It costs more than $300 billion annually to care for the approximately nine million Americans eligible for Medicare and Medicaid, and now the Department of Health and Human Services (HHS) has announced three initiatives to try to help states improve the quality, while lowering the costs, of that care.
Those initiatives, says HHS, are a demonstration program to test two new financial models to help states improve quality and share in the lower costs that result from better coordinating care for individuals enrolled in Medicare and Medicaid; another demonstration program to help states improve the quality of care for people in nursing homes by providing these individuals with the treatment they need without having to unnecessarily go to a hospital, and a technical resource center available to all states to help them improve care for high-need high-cost beneficiaries.

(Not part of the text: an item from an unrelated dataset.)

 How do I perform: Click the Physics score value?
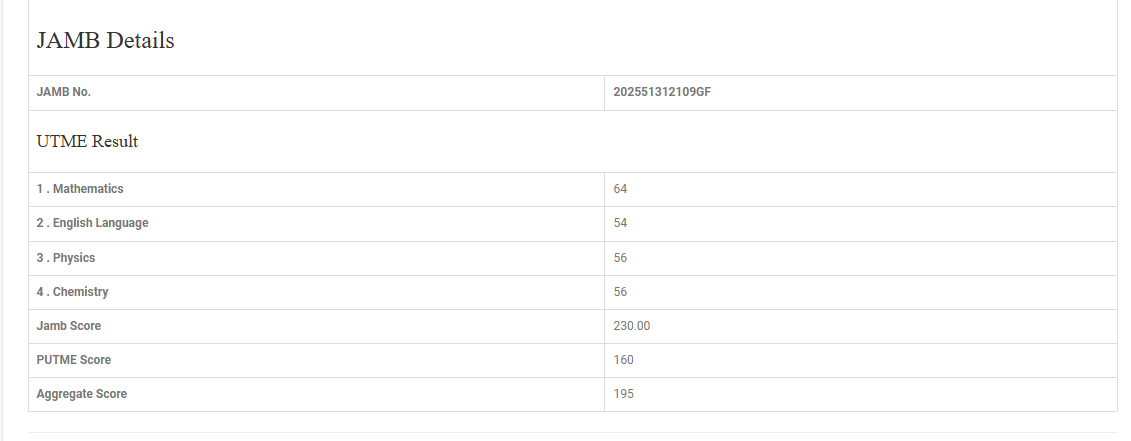tap(621, 258)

For the first initiative, CMS released state guidelines for demonstrations which it says are designed to coordinate financing between the two healthcare programs to support improvements in the quality and cost of care for individuals eligible for Medicare and Medicaid through two models.
These models, says CMS, include a state, CMS, and health plan entering into a three-way contract where the managed care plan receives a prospective blended payment to provide comprehensive, coordinated care; and state and CMS entering into an agreement by which the state would be eligible to benefit from savings resulting from managed fee for service initiatives designed to improve quality and reduce costs for both Medicare and Medicaid.
The models remain to be tested to ensure efficiency and lower costs, says CMS; eligible states will be given the option of using either or both of the two models.
Coordinated care might provide a more efficient system by improving the quality of care while lowering its costs on both federal and state government levels, says the HHS. The department says it’s been working on coordinating Medicare data on an interstate basis as part of the Obama administration’s “ongoing efforts” to provide states with more flexibility and support for caring for high-cost, high need Medicare and Medicaid enrollees.
“These models are designed to address a longstanding barrier to better meeting the needs of some of the most vulnerable Americans we serve,” said Donald M. Berwick, M.D., administrator of the Centers for Medicaid & Medicare Services (CMS). “Providing individuals the high-quality care they need, working closely with stakeholders, doctors, and state leaders, and ensuring beneficiary protections will be a crucial part of this demonstration.”
The second initiative will have the CMS Innovation Center collaborating with the CMS Medicare-Medicaid Coordination Office to test a new demonstration focused on reducing preventable inpatient hospitalizations among residents of nursing facilities by providing these individuals with the treatment they need without having to unnecessarily go to a hospital.
HHS says two-thirds of those in nursing homes are enrolled in Medicaid, and most are also in Medicare; going to the hospital unnecessarily is often very detrimental to elders, and in 2005 a CMS-funded survey of Medicare/Medicaid eligible nursing facility residents found that nearly 40% of hospital admissions were preventable. Those admissions accounted for more than 300,000 hospitalizations that could likely have been prevented, and cost Medicare $2.6 billion.
As for the final initiative, CMS announced the establishment of a resource center that will help states deliver coordinated health care to high-need, high-cost beneficiaries, and provide technical assistances to states to improve services and quality of care, and reduce costs.